For a complete listing of all of Lacombe Days’ fabulous events, click here. I know I’ll be back next year to take in more of the activities. My biggest thanks to Lacombe Days Association for inviting me to enjoy the party! Although this is a sponsored post, all opinions are my own.

Brick buildings on the historic main street of Lacombe, Alberta. A close up shot of a blacksmith's hands working over an open flame


27 thoughts on “Lacombe Days festival shines spotlight on rural Alberta”

  1. What an amazing article! A must read!!!! I’m so glad I got to share this day with my best friend and her dad!!!! A fantastic experience and perfect day!!!

  2. It sounds like Alberta is a great place to have grown up, and a great place to visit. Great photos as well. Ill have to look into seeing it someday up close and personal.

  3. This sounds like a really fun event, I’d love to check it out. Love all the vintage vehicles and historic architecture. I love small towns like this! Thanks for sharing!

  4. What an awesome festival! And the town looks like the cutest little place. I swear I thought it was something out of the Cars movies when I saw the vehicles!
    And how cool that you got to swing down the fireman’s pole. That’s something I’ve always wanted to do 🙂

  5. I studied abroad in Canada but I was located in the Ontario area. I have a good friend that lives in Alberta and hope to go soon. This post was the first time I’ve heard of Lacombe or this summer event. I would love to visit the museum and the tiny shops in the area!
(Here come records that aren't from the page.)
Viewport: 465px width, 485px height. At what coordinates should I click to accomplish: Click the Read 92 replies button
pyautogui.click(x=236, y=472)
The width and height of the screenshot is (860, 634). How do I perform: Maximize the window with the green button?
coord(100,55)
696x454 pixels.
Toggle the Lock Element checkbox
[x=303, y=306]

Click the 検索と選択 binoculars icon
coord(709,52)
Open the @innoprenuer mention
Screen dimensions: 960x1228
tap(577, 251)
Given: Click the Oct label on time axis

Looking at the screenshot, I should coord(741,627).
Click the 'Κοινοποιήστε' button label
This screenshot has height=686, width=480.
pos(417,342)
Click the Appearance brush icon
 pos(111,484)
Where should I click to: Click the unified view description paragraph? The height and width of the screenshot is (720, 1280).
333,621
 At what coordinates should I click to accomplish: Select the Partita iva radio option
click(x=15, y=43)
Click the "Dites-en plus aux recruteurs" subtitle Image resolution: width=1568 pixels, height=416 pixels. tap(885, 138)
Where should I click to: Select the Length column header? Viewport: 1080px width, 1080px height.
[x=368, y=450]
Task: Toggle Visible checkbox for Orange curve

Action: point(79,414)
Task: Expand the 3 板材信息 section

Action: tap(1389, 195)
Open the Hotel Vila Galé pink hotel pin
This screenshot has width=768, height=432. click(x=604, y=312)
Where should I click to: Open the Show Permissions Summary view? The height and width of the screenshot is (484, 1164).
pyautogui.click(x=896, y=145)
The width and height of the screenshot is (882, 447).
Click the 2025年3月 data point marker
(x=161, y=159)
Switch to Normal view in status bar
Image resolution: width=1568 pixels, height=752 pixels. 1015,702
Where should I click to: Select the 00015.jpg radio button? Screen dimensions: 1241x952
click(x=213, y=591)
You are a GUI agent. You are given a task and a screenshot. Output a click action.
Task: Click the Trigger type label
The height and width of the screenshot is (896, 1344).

  6. That looks like such a fun event! I love it when I can make it to local events. And you are too cute in the fireman’s mask!

  7. I didn’t know about this festival and yet I’ve shown this to hubby: we’d love to attend next time! It sounds fun and welcoming, exactly what we’re always looking for when traveling! Added it to our bucket list!

  8. So many things to see and do on Lacombe Days! It definitely seems like a great occasion to get to know more about the town’s culture and history. Love it!

  9. Looking good in that fire fighter uniform and I love summer festivals that celebrate local areas. It was always a tradition in my family to go to local fairs. Also love the quaint feel of your pictures. Thanks for sharing.

  10. Wow, those cars looks awesome! The city seems to be so vibrant with life! Definitely adding it to my places to visit after reading your article! 🙂

  11. What a charming little town! I love the sense of community at these local festivals, as evidenced by the little girl offering you her chair. You had me sold on this town with cannoli. And I’ve always wanted to go down a fire pole!

  12. This town reminds me of a classic movie, or pleasantville haha. So cute. I love going to town events. It gives me a new appreciation for my community, however, we don’t have a rose and lily show. I bet that was beautiful to see.